Fin dall’esterno gioca con la prospettiva (gli striscioni promozionali che si allungano come lingue che precipitano sul visitatore, srotolandosi dai piani alti dell’edificio perpendicolarmente verso il basso)…
… e gli scorci urbani (l’imbuto umbratile dell’ingresso che dalla penombra del corridoio sfocia nella piena luce del volto di Sophia Loren nel film La donna del fiume di Mario Soldati, immagine simbolo della mostra).
All’interno, l’apparente semplicità pedagogica dell’impostazione delle stanze consente di catturare l’attenzione di ogni genere di pubblico, indipendentemente dal grado di istruzione e di specifica conoscenza della settima arte…
… ma basta mollare gli ormeggi della propria sensibilità per essere irretiti da una mostra unica per capacità di emozionare e coinvolgere.
Già con la Mappa delle location nel Polesine viene chiarito l’intento dell’operazione, evidenziando quanta attrazione tale territorio abbia esercitato su tanti maestri del Cinema, talmente estesa da non potere essere casuale: un pannello che è insieme sineddoche progettuale ma anche invito al viaggio, come fosse una riedizione grafica di un rinato Grand Tour, le cui suggestioni non sono lontane dalle pagine goethiane.
Il primo tra i Personaggi del Polesine che incontriamo è Leo Catozzo, “tra i più importanti montatori del cinema italiano”, onorato da tutto il mondo per l’invenzione dell’incollatrice per pellicole (presente tra le teche) che tanto ha alleggerito e accelerato il lavoro dei suoi omologhi: nato ad Adria (provincia di Rovigo), rimarrà nella storia per il sodalizio con Fellini (Le notti di Cabiria, La dolce vita, 8½), il quale lo raffigurerà in affettuosi ritratti che si possono qui ammirare.

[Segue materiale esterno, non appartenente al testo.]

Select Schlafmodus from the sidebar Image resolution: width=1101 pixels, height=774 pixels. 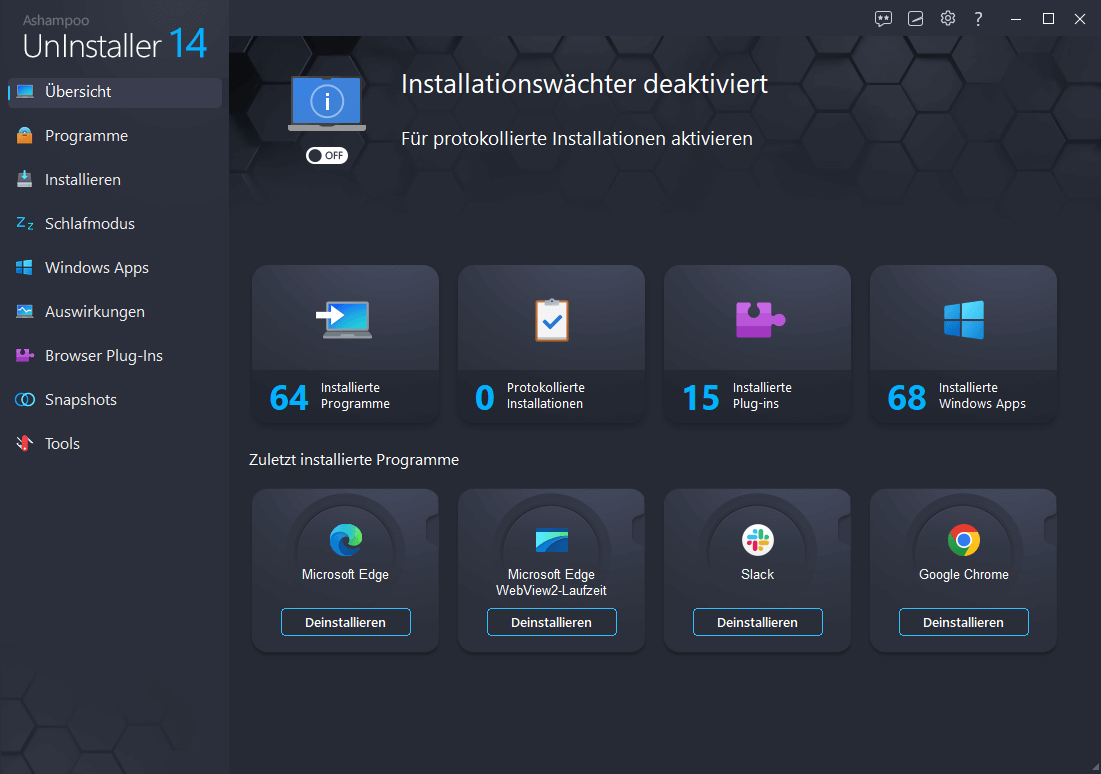click(89, 224)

L’amore di Barbera per la critica cinematografica, esercitata dallo stesso già circa quarant’anni fa e celebrata da un originale festival che ha co-diretto ad Alessandria, si evince dalle memorie cartacee proposte ora in originale ora riprodotte, con testate di settore fondamentali aperte sulle pagine che narrano cronache di celluloide dal Polesine.
Laddove il cinefilo perde contezza di sé e si abbandona al Sogno sono gli spazi in cui è incastonato un grande schermo che proietta opere di ogni genere, dal film al documentario, al cinegiornale.
Non si poteva che prendere le mosse da Michelangelo Antonioni, nato nella confinante Ferrara in cui si completa il Delta del Po che parte dal rodigino, omaggiato con i riferimenti al suo esordio Gente del Po e al capolavoro Deserto Rosso.
Le variazioni cromatiche dei pannelli segnano il passaggio tra le discipline espressive, come quando il cinema di Luchino Visconti confluisce nel talento letterario di Riccardo Bacchelli…
… non prima di avere fissato in queste terre il luogo di nascita del Neorealismo italiano, con il capolavoro viscontiano Ossessione (1943), ribadito poco dopo dal sesto episodio di Paisà di Roberto Rossellini (1946).
Nobilitato anche il linguaggio televisivo, attraverso Sandro Bolchi, tra i più stimati registi di quegli sceneggiati che hanno codificato le vette di uno stile Rai ormai perduto.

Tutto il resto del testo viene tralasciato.